L’art. 56 del Codice del Terzo settore prevede una limitazione dell’ambito oggettivo alle sole attività o servizi sociali di interesse generale. Si tratta, quindi, di un ambito più ristretto rispetto a quanto previsto dall’art. 5 del Codice del Terzo settore (che enuncia le attività di interesse generale degli Ets), da interpretare sia alla luce del diritto interno (legge n. 328 del 2000 e delle leggi regionali che hanno disciplinato la materia), sia nella prospettiva, ben più ampia e comprensiva, tracciata dal diritto dell’Unione europea (COM(2006), Attuazione del programma di Lisbona: i servizi sociali di interesse generale nell’Unione).
Il Codice del Terzo settore, infatti, individua un ambito di attività di interesse generale ben più ampio di quello riferito alle sole attività o servizi sociali di interesse generale.

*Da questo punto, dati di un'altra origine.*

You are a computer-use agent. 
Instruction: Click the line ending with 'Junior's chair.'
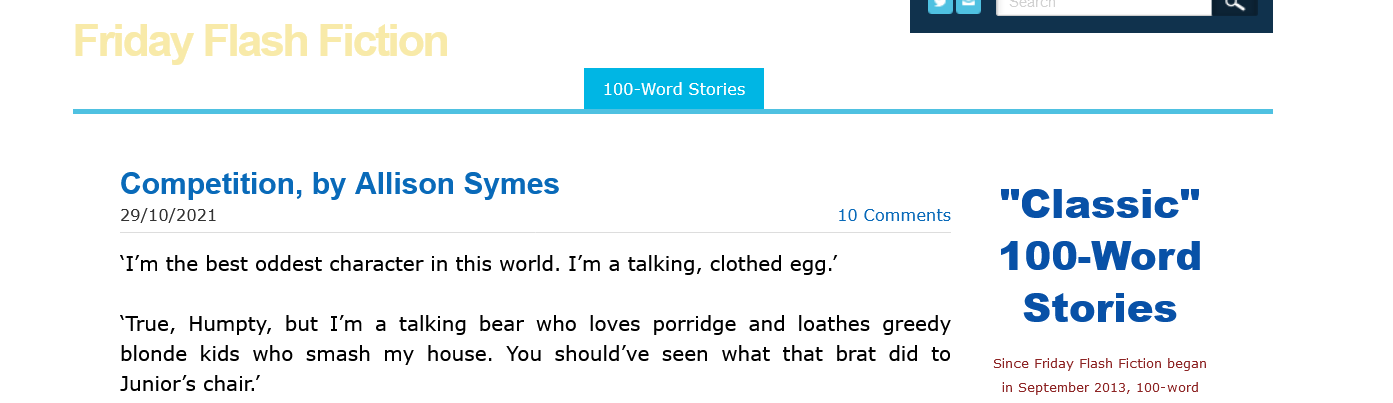pos(189,384)
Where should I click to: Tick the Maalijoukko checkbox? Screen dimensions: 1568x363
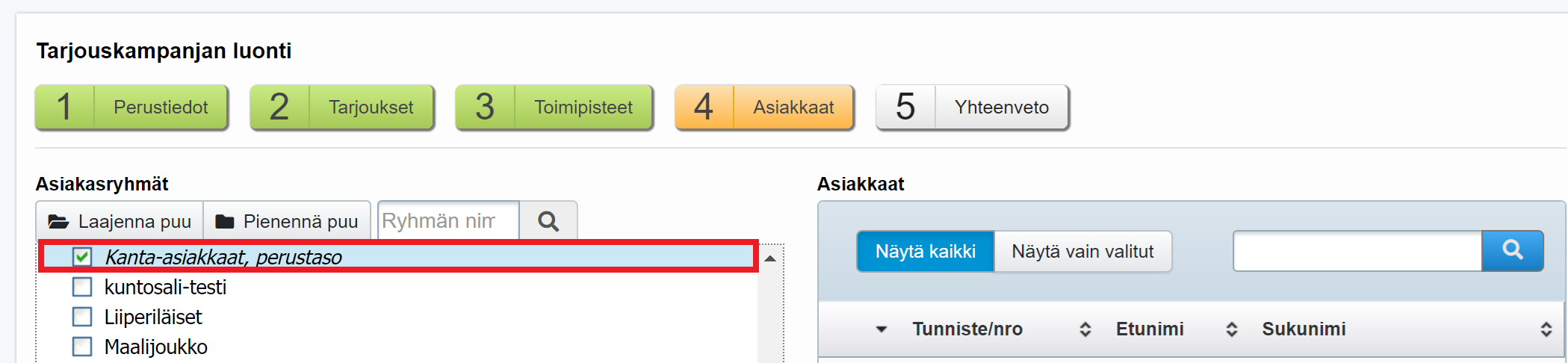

Inoltre, i servizi o le attività debbono essere svolti “in favore di terzi” (art. 56, c.1). Ciò significa che le convenzioni non possono essere stipulate al fine di soddisfare bisogni o interessi facenti capo agli associati dell’Odv o dell’Aps che le stipulano dovendo essere, invece, realizzati a favore di soggetti esterni. Si tratta di una prescrizione che escluderebbe l’applicazione dell’art. 56 del Codice del Terzo settore a tutte quelle Odv e Aps che svolgano attività – come consentito dal Codice stesso – oltre che per i terzi anche per i propri associati e per i loro familiari (ad es., si pensi all’ambito della disabilità). In concreto, è spesso difficile distinguere il confine. Un’interpretazione plausibile pare essere quella di ritenere che debbano essere escluse le convenzioni che riservano, in via esclusiva, lo svolgimento dell’attività o del servizio ai soli associati dell’Odv e dell’Aps o che contemplano l’instaurazione di un rapporto associativo come condizione di accesso alle medesime attività o servizi.